杏寿郎さま。私はあなたと会えたことが、私の生まれた意味と思います。
次に会う時は同じ人となれますように。

宿の女より。

腹に穴が空いたのだ。決して小さくない。その傷を彼女が俺の身代わりになったのだ。
もう分かっている。きっと彼女は生きてはいない。どんな最後を迎えたかはわからん。だが、あの傷を受けて、人も喰わずにいられるとは思えん。
確かめねばならん。御館様に事情を直ぐに説明して、行かせてくださいと頼み込む。少し考えるような仕草をした御館様は炭治郎と禰豆子を連れておいきと言ってくださる。許可を得たら直ぐに飛び出した。
烏を使って竈門少年を見つけ、着いてきて欲しいと言うとまだ事情も説明してないのに彼は分かりましたという。なんと優しきことか。
直ぐに屋敷をたち、宿を目指して走り出す。何度か藤の家に泊まり、ようやく着いた時には昼になっていた。
「煉獄さん、血の匂いがします!」
「行くぞ、少年。離れるなよ。」
覚悟を決めて宿の中に入ると宿のそこら中に血が飛び散っていた。なんだこれは。どうなっている。彼女がやったのだろうか。
警戒しながら彼女の部屋に向かうと部屋の前に割れた花瓶だった破片とそのすぐ傍に彼女の着ていた着物が落ちていた。
部屋は荒れてはいるが、血が散らばっている様子はない。彼女の着物にも血はついていない。この惨事は彼女がやったのではないのだ。恐らく、彼女の言っていた『飼い主』が約束を破り、死した彼女への怒りをぶつけてこうなったのだろう。
彼女は俺の代わりに死んだのだ。
「この部屋から悲しい匂いもするのに、幸せそうな匂いもします。」
「幸せだと?生まれてからずっと物として生かされ、売られ、鬼にされ、監禁されていたんだぞ。」
「よくは分かりませんが、きっと辛いこともあったけど幸せだと思えたこともあったんじゃないでしょうか?」
そう言われて、手紙に書いてあったことを思い出す。あんなものを幸せと呼ぶなどあってはならない。普通の人間ならば当たり前に過ごせる日常を、幸せだと、そんな悲しい幸せがあっていいわけが無い。
「煉獄さん、もしかして。」
「言うな、少年。立場を弁えろ。俺も、君も立場がある。」
鬼殺隊の柱である俺が、鬼に要らぬ感情を抱くなど許されない。そう思っていたからずっと言わなかったのだ。

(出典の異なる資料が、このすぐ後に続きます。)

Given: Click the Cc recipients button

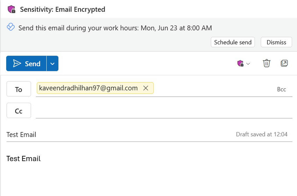Looking at the screenshot, I should pyautogui.click(x=19, y=111).
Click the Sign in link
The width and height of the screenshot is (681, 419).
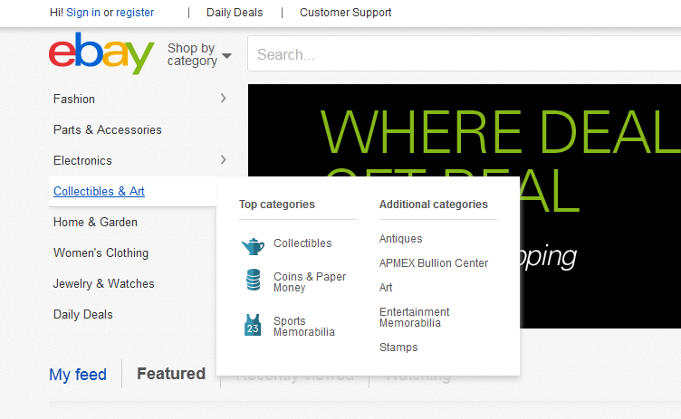(x=83, y=13)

俺の頭を膝に乗せて、幸せそうに彼女が笑っていたのを知っている。この時間が続けばいいと願う言葉に俺はそうかとしか返さなかった。いつか彼女が鬼に落ちた時に、殺せるように。
「そんなに気にすることでしょか?」
「なに?」
竈門少年はキョトンとした顔で俺を見ていた。彼女が倒れていたであろう着物の隣にしゃがみ込み、そっと着物を持ち上げる。その下には枯れてはいたが、俺の渡した花があった。
「煉獄さんは向日葵に似てます。きっとその鬼もそう思っていたんじゃないでしょうか?」
「確かに、そう言われたことがある。」
「だったらきっと、この鬼が人を食べなかったのは煉獄さんのお陰ですね。」
「俺の?」
何を馬鹿なことを。眉間に思わず皺がより、怖い顔になった自覚があったが竈門少年は気にせず話を続ける。そっと枯れた花を壊れないように両手で拾い、俺の手の上にその花を乗せた。

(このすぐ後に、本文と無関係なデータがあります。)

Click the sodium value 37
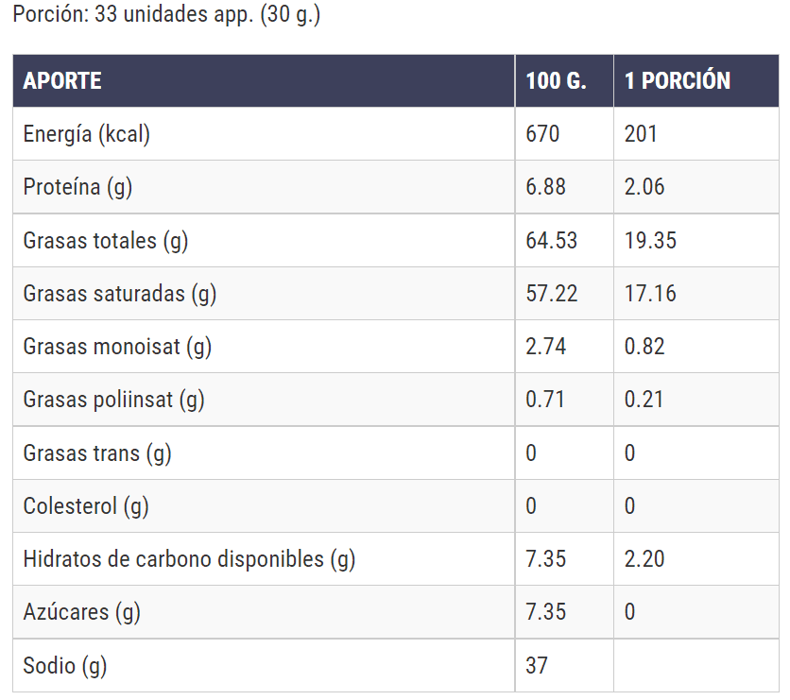 point(537,666)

「煉獄さんにまた会いたかったから、食べなかったんですよ。だって鬼になってたら煉獄さんが殺さなきゃいけなくなるから。」
気がついたら両目から豪快に涙が零れていた。ああ、そうなのか。俺に会いたいと、思っていてくれたのか。別れの手紙を書きながら、君は俺を思っていてくれたのか。

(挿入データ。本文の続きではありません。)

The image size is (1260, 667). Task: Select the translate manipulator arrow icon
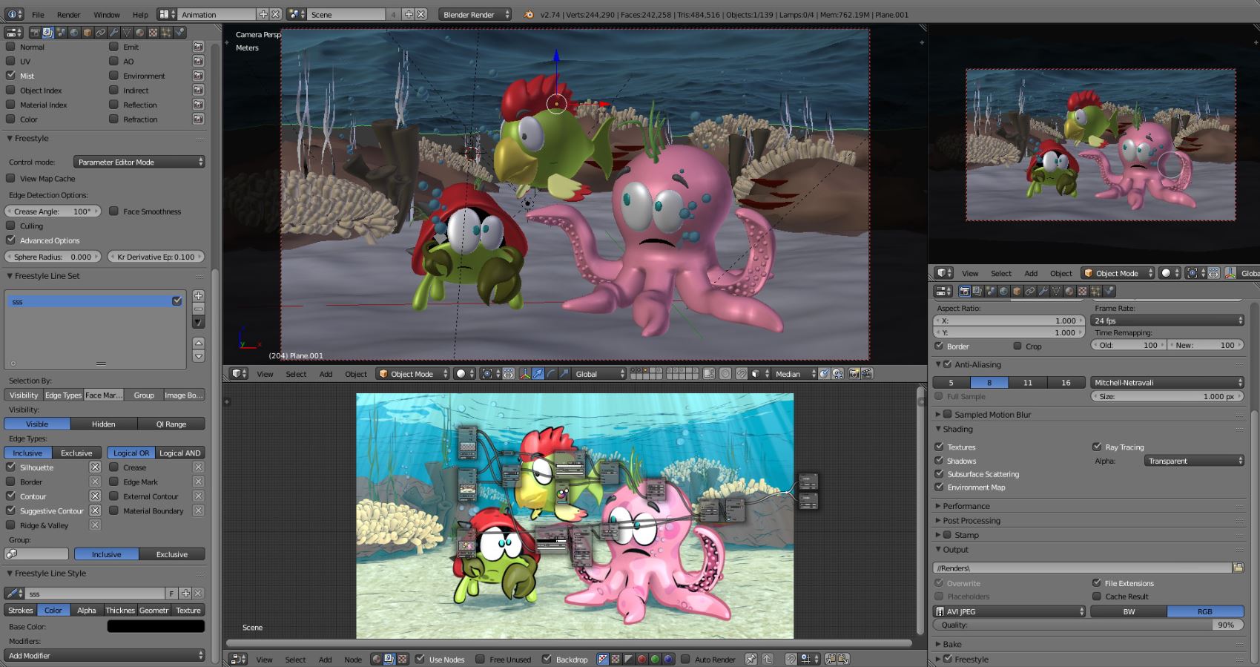click(x=538, y=374)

いつも君は自分ばかり貰っていると言っていたがそんなことは無いぞ。俺の方がよっぽどたくさんのものをもらっている。
共にいる穏やかな時間が好きだった。優しく撫でる手は母を思い出させた。俺と共にいる時の嬉しそうな顔を見るのが好きだった。君の心が『人』である間は殺さなくていい。だからずっとそのままでいてくれと願った。竈門少年の妹のように、人を襲わない鬼でいてくれと。
「最後まで、『人』であったのか!」
君は本当に凄い人だ。

来世と言うものがあるのなら、必ず俺が君を迎えに行こう。君が忘れていても構わない。俺の事を好きじゃなくても、例え人ではなくても。
そして今度こそ、この気持ちを俺から伝えよう。